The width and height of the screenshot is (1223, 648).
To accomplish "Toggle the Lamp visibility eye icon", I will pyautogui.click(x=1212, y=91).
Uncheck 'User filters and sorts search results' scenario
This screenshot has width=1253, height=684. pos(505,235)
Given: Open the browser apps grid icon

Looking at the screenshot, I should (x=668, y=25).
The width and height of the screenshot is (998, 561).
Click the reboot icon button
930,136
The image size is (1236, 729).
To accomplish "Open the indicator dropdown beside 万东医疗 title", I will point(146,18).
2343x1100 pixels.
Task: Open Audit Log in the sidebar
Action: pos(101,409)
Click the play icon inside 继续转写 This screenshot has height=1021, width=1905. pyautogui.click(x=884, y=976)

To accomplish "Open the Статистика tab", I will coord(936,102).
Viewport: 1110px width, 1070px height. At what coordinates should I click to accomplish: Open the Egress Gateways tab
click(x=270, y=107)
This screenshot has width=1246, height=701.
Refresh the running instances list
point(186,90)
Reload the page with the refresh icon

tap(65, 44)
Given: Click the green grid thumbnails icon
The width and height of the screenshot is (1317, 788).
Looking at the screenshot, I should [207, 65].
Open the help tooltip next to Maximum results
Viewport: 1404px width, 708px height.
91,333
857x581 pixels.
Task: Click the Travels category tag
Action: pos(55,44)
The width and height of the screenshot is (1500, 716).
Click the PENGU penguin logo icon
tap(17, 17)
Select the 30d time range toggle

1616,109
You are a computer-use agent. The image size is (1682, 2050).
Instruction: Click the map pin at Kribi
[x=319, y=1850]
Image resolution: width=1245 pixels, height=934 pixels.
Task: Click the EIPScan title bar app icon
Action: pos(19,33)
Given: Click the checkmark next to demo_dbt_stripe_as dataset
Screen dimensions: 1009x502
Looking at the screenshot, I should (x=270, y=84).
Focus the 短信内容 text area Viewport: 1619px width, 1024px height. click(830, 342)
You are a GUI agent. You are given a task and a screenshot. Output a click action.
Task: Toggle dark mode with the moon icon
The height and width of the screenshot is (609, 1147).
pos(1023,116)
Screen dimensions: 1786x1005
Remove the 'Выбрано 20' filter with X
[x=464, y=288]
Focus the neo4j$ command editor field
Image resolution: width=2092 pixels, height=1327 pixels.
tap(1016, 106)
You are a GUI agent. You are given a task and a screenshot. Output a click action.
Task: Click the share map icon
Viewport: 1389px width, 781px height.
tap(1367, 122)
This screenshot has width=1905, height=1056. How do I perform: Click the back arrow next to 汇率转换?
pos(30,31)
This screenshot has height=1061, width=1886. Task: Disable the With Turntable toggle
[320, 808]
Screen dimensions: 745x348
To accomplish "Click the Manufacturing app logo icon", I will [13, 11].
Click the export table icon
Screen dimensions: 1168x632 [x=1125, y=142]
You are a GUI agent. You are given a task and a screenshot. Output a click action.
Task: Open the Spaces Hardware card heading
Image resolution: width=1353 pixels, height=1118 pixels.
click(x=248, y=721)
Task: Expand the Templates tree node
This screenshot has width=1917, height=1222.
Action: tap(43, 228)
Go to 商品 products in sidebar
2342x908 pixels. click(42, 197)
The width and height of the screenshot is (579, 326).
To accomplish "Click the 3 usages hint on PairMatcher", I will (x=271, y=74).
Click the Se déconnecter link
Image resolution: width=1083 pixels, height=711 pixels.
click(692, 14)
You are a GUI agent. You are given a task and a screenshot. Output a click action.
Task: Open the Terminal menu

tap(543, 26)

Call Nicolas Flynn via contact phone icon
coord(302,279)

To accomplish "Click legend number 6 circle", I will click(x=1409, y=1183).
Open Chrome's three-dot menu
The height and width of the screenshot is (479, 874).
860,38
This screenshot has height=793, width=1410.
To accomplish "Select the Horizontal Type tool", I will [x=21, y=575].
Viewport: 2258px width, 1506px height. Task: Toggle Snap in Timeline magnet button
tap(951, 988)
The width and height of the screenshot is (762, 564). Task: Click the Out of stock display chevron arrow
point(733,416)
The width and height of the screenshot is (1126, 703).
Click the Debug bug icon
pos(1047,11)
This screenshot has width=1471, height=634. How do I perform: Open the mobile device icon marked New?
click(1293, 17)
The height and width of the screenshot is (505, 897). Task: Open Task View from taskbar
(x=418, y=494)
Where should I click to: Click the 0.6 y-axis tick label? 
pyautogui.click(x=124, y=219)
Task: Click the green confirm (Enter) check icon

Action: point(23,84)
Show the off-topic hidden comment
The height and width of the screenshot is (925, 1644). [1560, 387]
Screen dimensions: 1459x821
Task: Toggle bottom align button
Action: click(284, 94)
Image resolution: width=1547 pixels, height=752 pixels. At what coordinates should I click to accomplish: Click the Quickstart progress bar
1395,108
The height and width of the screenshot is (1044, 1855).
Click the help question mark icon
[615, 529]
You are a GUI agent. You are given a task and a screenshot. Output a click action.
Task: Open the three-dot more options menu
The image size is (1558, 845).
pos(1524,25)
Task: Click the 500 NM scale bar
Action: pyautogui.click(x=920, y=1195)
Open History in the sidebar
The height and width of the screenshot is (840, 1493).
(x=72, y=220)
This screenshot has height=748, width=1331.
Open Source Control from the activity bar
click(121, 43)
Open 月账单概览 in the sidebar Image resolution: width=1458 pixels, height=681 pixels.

▬▬▬▬▬▬

# What you need to do:
Within the listing above, give again exactly every line from the line with "The height and width of the screenshot is (479, 874)." through the line with "Task: Open the three-dot more options menu", both included, and no other line.

# Response:
The height and width of the screenshot is (479, 874).
860,38
This screenshot has height=793, width=1410.
To accomplish "Select the Horizontal Type tool", I will [x=21, y=575].
Viewport: 2258px width, 1506px height. Task: Toggle Snap in Timeline magnet button
tap(951, 988)
The width and height of the screenshot is (762, 564). Task: Click the Out of stock display chevron arrow
point(733,416)
The width and height of the screenshot is (1126, 703).
Click the Debug bug icon
pos(1047,11)
This screenshot has width=1471, height=634. How do I perform: Open the mobile device icon marked New?
click(1293, 17)
The height and width of the screenshot is (505, 897). Task: Open Task View from taskbar
(x=418, y=494)
Where should I click to: Click the 0.6 y-axis tick label? 
pyautogui.click(x=124, y=219)
Task: Click the green confirm (Enter) check icon

Action: point(23,84)
Show the off-topic hidden comment
The height and width of the screenshot is (925, 1644). [1560, 387]
Screen dimensions: 1459x821
Task: Toggle bottom align button
Action: click(284, 94)
Image resolution: width=1547 pixels, height=752 pixels. At what coordinates should I click to accomplish: Click the Quickstart progress bar
1395,108
The height and width of the screenshot is (1044, 1855).
Click the help question mark icon
[615, 529]
You are a GUI agent. You are given a task and a screenshot. Output a click action.
Task: Open the three-dot more options menu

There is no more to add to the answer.